▸ Stated goal
Go through all the entries below and swap "How do I perform" for "How can I perform" wherever it occurs, keeping every other character the same.

Stored data:
☆ ☆ ☆
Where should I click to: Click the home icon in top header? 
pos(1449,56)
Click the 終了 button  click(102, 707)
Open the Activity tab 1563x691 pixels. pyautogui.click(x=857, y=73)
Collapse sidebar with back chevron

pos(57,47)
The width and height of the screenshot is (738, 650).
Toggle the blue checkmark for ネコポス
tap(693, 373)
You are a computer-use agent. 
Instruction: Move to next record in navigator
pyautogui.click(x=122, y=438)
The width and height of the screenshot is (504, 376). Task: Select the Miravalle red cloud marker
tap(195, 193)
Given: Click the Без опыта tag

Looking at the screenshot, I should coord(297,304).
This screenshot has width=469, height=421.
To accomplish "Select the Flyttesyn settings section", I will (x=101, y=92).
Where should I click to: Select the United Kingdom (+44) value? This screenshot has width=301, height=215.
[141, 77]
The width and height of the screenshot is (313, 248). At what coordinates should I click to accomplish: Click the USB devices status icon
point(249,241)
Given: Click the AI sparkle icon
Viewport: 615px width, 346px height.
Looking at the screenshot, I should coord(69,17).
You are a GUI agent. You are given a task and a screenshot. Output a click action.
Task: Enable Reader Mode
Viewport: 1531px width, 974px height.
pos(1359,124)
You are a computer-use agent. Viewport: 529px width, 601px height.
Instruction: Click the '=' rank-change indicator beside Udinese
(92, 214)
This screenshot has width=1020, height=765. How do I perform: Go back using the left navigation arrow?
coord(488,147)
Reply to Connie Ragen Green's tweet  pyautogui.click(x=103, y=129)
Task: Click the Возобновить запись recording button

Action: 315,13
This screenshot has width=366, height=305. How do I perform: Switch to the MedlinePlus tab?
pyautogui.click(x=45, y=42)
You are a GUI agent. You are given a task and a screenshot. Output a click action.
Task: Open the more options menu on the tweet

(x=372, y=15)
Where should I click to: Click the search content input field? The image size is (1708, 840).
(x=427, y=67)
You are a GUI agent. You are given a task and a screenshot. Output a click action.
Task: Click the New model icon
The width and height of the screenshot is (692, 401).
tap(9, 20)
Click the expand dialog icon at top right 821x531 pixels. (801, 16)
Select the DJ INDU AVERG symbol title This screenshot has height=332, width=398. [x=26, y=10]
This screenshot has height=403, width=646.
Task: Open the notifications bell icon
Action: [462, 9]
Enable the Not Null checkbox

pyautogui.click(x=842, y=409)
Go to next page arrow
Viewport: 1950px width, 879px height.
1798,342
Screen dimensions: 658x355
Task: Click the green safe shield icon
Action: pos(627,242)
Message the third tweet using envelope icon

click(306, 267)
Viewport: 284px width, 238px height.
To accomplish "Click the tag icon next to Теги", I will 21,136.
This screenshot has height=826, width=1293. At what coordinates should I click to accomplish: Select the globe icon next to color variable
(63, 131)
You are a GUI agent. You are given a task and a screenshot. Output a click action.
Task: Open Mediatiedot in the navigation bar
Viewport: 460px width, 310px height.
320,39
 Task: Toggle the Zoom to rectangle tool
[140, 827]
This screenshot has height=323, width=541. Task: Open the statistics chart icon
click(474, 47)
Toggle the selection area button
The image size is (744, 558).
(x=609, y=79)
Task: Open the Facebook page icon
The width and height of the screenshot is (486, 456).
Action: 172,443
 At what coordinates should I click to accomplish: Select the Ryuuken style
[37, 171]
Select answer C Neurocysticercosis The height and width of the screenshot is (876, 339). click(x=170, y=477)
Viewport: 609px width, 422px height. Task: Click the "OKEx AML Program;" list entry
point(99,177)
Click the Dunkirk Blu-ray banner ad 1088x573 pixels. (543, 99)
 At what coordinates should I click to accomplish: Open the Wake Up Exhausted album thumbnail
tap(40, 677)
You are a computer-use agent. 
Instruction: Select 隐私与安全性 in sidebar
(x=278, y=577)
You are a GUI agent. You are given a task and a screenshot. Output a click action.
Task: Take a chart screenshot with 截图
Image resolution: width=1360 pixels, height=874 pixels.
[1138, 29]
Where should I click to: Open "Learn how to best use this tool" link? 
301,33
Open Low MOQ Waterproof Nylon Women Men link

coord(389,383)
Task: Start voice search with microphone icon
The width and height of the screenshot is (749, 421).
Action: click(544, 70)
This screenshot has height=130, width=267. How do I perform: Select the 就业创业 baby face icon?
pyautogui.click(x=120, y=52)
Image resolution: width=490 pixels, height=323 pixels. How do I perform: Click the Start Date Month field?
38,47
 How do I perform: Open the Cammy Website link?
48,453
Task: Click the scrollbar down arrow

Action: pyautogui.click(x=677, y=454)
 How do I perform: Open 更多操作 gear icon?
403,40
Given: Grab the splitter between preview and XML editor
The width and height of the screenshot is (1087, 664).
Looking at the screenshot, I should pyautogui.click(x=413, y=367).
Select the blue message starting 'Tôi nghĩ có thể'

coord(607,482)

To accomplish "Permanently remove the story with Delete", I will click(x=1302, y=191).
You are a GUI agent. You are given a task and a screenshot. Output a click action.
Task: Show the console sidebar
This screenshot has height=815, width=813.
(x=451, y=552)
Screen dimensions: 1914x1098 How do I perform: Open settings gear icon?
☆ ☆ ☆
▸ Problem solution
Where should I click to: Click the home icon in top header? 
pos(1449,56)
Click the 終了 button  click(102, 707)
Open the Activity tab 1563x691 pixels. pyautogui.click(x=857, y=73)
Collapse sidebar with back chevron

pos(57,47)
The width and height of the screenshot is (738, 650).
Toggle the blue checkmark for ネコポス
tap(693, 373)
You are a computer-use agent. 
Instruction: Move to next record in navigator
pyautogui.click(x=122, y=438)
The width and height of the screenshot is (504, 376). Task: Select the Miravalle red cloud marker
tap(195, 193)
Given: Click the Без опыта tag

Looking at the screenshot, I should coord(297,304).
This screenshot has width=469, height=421.
To accomplish "Select the Flyttesyn settings section", I will (x=101, y=92).
Where should I click to: Select the United Kingdom (+44) value? This screenshot has width=301, height=215.
[141, 77]
The width and height of the screenshot is (313, 248). At what coordinates should I click to accomplish: Click the USB devices status icon
point(249,241)
Given: Click the AI sparkle icon
Viewport: 615px width, 346px height.
Looking at the screenshot, I should coord(69,17).
You are a GUI agent. You are given a task and a screenshot. Output a click action.
Task: Enable Reader Mode
Viewport: 1531px width, 974px height.
pos(1359,124)
You are a computer-use agent. Viewport: 529px width, 601px height.
Instruction: Click the '=' rank-change indicator beside Udinese
(92, 214)
This screenshot has width=1020, height=765. How can I perform: Go back using the left navigation arrow?
coord(488,147)
Reply to Connie Ragen Green's tweet  pyautogui.click(x=103, y=129)
Task: Click the Возобновить запись recording button

Action: 315,13
This screenshot has width=366, height=305. How can I perform: Switch to the MedlinePlus tab?
pyautogui.click(x=45, y=42)
You are a GUI agent. You are given a task and a screenshot. Output a click action.
Task: Open the more options menu on the tweet

(x=372, y=15)
Where should I click to: Click the search content input field? The image size is (1708, 840).
(x=427, y=67)
You are a GUI agent. You are given a task and a screenshot. Output a click action.
Task: Click the New model icon
The width and height of the screenshot is (692, 401).
tap(9, 20)
Click the expand dialog icon at top right 821x531 pixels. (801, 16)
Select the DJ INDU AVERG symbol title This screenshot has height=332, width=398. [x=26, y=10]
This screenshot has height=403, width=646.
Task: Open the notifications bell icon
Action: [462, 9]
Enable the Not Null checkbox

pyautogui.click(x=842, y=409)
Go to next page arrow
Viewport: 1950px width, 879px height.
1798,342
Screen dimensions: 658x355
Task: Click the green safe shield icon
Action: pos(627,242)
Message the third tweet using envelope icon

click(306, 267)
Viewport: 284px width, 238px height.
To accomplish "Click the tag icon next to Теги", I will 21,136.
This screenshot has height=826, width=1293. At what coordinates should I click to accomplish: Select the globe icon next to color variable
(63, 131)
You are a GUI agent. You are given a task and a screenshot. Output a click action.
Task: Open Mediatiedot in the navigation bar
Viewport: 460px width, 310px height.
320,39
 Task: Toggle the Zoom to rectangle tool
[140, 827]
This screenshot has height=323, width=541. Task: Open the statistics chart icon
click(474, 47)
Toggle the selection area button
The image size is (744, 558).
(x=609, y=79)
Task: Open the Facebook page icon
The width and height of the screenshot is (486, 456).
Action: 172,443
 At what coordinates should I click to accomplish: Select the Ryuuken style
[37, 171]
Select answer C Neurocysticercosis The height and width of the screenshot is (876, 339). click(x=170, y=477)
Viewport: 609px width, 422px height. Task: Click the "OKEx AML Program;" list entry
point(99,177)
Click the Dunkirk Blu-ray banner ad 1088x573 pixels. (543, 99)
 At what coordinates should I click to accomplish: Open the Wake Up Exhausted album thumbnail
tap(40, 677)
You are a computer-use agent. 
Instruction: Select 隐私与安全性 in sidebar
(x=278, y=577)
You are a GUI agent. You are given a task and a screenshot. Output a click action.
Task: Take a chart screenshot with 截图
Image resolution: width=1360 pixels, height=874 pixels.
[1138, 29]
Where should I click to: Open "Learn how to best use this tool" link? 
301,33
Open Low MOQ Waterproof Nylon Women Men link

coord(389,383)
Task: Start voice search with microphone icon
The width and height of the screenshot is (749, 421).
Action: click(544, 70)
This screenshot has height=130, width=267. How can I perform: Select the 就业创业 baby face icon?
pyautogui.click(x=120, y=52)
Image resolution: width=490 pixels, height=323 pixels. How can I perform: Click the Start Date Month field?
38,47
 How can I perform: Open the Cammy Website link?
48,453
Task: Click the scrollbar down arrow

Action: pyautogui.click(x=677, y=454)
 How can I perform: Open 更多操作 gear icon?
403,40
Given: Grab the splitter between preview and XML editor
The width and height of the screenshot is (1087, 664).
Looking at the screenshot, I should pyautogui.click(x=413, y=367).
Select the blue message starting 'Tôi nghĩ có thể'

coord(607,482)

To accomplish "Permanently remove the story with Delete", I will click(x=1302, y=191).
You are a GUI agent. You are given a task and a screenshot. Output a click action.
Task: Show the console sidebar
This screenshot has height=815, width=813.
(x=451, y=552)
Screen dimensions: 1914x1098 How can I perform: Open settings gear icon?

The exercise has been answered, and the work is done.